Today’s Plan:
- Annotation Turn in Activated in Canvas
- Methodology as Recipe
- Reviewing the Homework
- Team Sign Up
- Methodology Brain Storm
- Team Sign-Up and Methodology Development
- The Chaos of Team Collaboration and One-Day a Week Groups
- For Next Class
Annotation Turn-In Activated in Canvas
I got a message this morning asking where to turn in the annotations of the articles I asked you to read last week. I forgot to press the “publish” assignment button-whoops-but you should see the assignment in Canvas now. I copy/pasted the instructions from last week’s course notes into Canvas for your convenience.
Methodology as Recipe
Speaking of those annotations, we’ll be reviewing them in a bit. Our focus will be on their methodologies. As I mentioned last week, when it comes to developing a research methodology, you need to think of two different tasks:
- Explaining to the reader how they put together their sample of texts (in a way that can be replicated–this has to be clear enough that you could replicate their study, which, *wink, wink* might be useful later today/this week)
- Explaining to the reader how they analyzed their sample of texts. This, too, has to be detailed enough that another scholar could attempt to replicate their study (to test its reliability)
To open class, I want us to quickly read this article. We want to break it down into step-by-step recipies. How do I bake a Moyer cake?
Reviewing the Homework
Now that we’ve had some practice, I’d like you to go back over the articles that you read for homework and revise your take on their methodology. We’ve got 6 articles to review:
- Shaw. 2016. Where Is the Queerness in Games? Types of Lesbian, Gay, Bisexual, Transgender, and Queer Content in Digital Games
- Bayeck et al. 2018. Representations of Africans in Popular Video Games
- Utsch. 2017. Queer Identities in Video Games: Data Visualization for a Quantitative Analysis of Representation
- Burgess et al. 2007. Sex, Lies, and Video Games: The Portrayal of Male and Female Characters on Video Game Covers
- Gestos et al. Representation in Video Games: A Systemic Review of Literature in Consideration of Adult Female Well-Being [note–meta analysis, keyword method–focus on findings]
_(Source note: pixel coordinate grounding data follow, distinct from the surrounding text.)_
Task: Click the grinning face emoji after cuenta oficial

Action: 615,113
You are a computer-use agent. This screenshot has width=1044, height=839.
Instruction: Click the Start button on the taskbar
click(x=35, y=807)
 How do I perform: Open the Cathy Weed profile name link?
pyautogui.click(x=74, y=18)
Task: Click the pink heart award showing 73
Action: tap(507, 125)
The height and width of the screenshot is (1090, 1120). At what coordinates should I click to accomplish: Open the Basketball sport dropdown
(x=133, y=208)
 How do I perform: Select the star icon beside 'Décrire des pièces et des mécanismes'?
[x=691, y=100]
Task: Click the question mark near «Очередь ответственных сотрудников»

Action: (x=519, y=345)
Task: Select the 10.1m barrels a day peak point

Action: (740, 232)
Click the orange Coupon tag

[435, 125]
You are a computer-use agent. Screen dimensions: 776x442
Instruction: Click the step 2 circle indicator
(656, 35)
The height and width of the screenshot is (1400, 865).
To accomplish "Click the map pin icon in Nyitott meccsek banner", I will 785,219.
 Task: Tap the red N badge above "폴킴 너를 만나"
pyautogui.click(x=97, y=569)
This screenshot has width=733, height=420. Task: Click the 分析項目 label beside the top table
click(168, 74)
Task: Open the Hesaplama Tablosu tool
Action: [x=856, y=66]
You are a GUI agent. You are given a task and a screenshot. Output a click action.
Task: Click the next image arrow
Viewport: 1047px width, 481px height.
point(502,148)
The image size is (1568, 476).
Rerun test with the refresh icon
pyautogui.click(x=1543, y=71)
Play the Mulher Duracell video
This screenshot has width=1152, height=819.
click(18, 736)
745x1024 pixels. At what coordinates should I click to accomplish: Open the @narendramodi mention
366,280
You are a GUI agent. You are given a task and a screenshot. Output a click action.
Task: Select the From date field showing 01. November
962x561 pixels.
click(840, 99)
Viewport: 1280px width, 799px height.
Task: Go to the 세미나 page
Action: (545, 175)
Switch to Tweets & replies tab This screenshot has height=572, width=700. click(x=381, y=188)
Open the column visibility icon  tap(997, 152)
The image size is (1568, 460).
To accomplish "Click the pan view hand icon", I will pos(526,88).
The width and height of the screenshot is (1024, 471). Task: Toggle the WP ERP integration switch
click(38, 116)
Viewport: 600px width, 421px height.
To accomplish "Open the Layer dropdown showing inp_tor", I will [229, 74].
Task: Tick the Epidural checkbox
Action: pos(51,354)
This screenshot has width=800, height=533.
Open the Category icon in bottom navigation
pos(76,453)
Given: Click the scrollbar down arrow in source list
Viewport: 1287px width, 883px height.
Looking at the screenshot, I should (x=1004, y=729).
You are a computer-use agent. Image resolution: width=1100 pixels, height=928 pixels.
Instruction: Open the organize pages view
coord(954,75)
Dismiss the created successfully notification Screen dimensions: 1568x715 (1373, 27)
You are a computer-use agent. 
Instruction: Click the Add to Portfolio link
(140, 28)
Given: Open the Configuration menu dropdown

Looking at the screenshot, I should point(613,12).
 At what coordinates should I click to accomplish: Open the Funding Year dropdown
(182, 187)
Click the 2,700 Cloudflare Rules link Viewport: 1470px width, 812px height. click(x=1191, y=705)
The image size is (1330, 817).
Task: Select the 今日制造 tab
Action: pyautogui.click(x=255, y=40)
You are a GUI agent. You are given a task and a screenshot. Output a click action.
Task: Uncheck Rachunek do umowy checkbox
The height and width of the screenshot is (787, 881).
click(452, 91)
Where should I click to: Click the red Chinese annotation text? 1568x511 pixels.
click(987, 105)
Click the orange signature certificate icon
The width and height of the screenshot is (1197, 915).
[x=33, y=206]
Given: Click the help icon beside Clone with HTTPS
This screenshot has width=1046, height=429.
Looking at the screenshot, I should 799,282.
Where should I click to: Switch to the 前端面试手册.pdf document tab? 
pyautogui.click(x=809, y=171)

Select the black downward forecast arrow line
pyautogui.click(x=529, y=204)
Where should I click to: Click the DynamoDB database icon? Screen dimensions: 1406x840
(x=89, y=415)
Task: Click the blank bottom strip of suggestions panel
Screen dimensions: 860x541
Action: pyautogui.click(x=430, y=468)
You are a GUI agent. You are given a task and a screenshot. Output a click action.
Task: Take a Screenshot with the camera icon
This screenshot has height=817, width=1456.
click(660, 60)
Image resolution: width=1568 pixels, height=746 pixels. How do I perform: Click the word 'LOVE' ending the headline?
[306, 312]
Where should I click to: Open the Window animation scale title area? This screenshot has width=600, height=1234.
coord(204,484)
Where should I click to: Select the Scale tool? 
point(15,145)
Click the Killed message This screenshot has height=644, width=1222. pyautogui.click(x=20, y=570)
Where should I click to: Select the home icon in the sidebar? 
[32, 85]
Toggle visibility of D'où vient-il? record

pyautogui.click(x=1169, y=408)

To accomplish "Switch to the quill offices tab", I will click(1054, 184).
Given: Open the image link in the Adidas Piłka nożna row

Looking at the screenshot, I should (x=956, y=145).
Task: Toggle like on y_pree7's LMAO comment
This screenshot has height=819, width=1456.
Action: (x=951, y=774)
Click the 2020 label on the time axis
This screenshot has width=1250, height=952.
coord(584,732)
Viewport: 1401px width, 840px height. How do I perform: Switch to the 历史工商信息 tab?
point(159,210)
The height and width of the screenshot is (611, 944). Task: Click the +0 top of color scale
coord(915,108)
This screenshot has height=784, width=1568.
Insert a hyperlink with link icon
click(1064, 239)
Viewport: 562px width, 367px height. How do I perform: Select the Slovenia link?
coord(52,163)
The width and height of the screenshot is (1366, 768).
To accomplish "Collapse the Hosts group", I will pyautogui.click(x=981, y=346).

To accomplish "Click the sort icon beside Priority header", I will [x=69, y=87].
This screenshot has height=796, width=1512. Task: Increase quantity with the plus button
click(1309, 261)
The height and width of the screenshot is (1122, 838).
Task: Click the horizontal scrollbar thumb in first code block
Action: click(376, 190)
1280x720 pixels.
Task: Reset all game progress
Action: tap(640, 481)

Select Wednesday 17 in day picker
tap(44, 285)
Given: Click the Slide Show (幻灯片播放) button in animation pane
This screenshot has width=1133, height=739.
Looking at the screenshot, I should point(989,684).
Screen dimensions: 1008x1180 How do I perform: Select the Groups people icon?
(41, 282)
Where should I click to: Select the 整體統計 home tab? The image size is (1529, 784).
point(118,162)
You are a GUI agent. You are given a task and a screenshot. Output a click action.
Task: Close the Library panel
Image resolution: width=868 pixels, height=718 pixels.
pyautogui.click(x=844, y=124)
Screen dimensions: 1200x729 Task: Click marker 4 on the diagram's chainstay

- Burgess et al. 2011. Playing with Prejudice: The Prevalence and Consequences of Racial Stereotypes in Video Games
Methodology Brain Storm: Where and What Might We Collect?
Let’s talk it out. I’ll try and take notes.
Team Sign-Up and Methodology Development
Below are links to three different Google Docs. These will be the workspaces in which you develop your methodology, share your data collection, work out your analysis, and, eventually, draft your report.
Also, as a part of your research methodology, I have made every team a Google Slides presentation and a Google Sheet. These can be used to store/share images and/or links or data analysis.
Say, for instance, that you want to examine video game covers. You will need a way for everyone on the research team to see those covers, and a way for them to enter their analysis (whatever that may be). You might have researchers upload images into the slide presentation, put the name of the image in the spreadsheet, and track researcher evaluations of the image in that spreadsheet.
Say, instead, you were reviewing user ratings of a game on metacritic, and wanted to pay attention to whether user reviews mentioned the presence of an LGBTQ+ character. That wouldn’t require images, but it would require links to the user reviews. Let me show you an example of a team research project I do in my ENG 301 Writing as a Job class using a Google Sheet.
However you develop your methodology, whatever tools you use, I need to be able to track individual artifact contributions so I can reward effort.
Also, as I will touch on more below, working on a team project is often a bit chaotic. That chaos is likely to be intensified with this project, since you are likely going to be on a team with folks with whom you will never meet face-to-face. It is important that we REALLY CLEARLY nail down procedures so everyone is on the same page. It is also important that you tell me right away if you don’t, for instance, know how to grab an image and upload it into a Slides presentation or embed a link in a Google Sheet. I have taught technology long enough to *not* assume that you know how to do these things, but if I get mindless head-nodding when I ask such questions I will move on. Be honest (personally, I loathed all computers and technology until I was 25 and in graduate school; I learned this stuff “later” in life).
Embrace the Chaos
I don’t have time to write this out, so I’ll talk about it in class.
For Next Class
There’s two things you need to do by next week. The first thing is time sensitive.
First you have to spend 30 minutes writing/brainstorming/revising/working in your team document, developing a potential methodology, or tweaking someone else’s.
- If you are in the Tuesday class, then you need to finish this by Wednesday at midnight
- If you are in the Thursday class, then you need to finish this by Friday at 1:00.
These times are non-negotiable. I will sit down on Friday at 1:00, review/refine/revise your methodologies, and send out an email with what you need to complete by your next class meeting. This will be collecting data–but what needs to be collects, and how it needs to be shared/stored will differ according to your developed methodology.
There is an assignment in Canvas that asks you to briefly (two or three sentences) summarize your contributions to the team methodology assignment: tell me what you did in your 30 minutes of contributing. Remember to do this!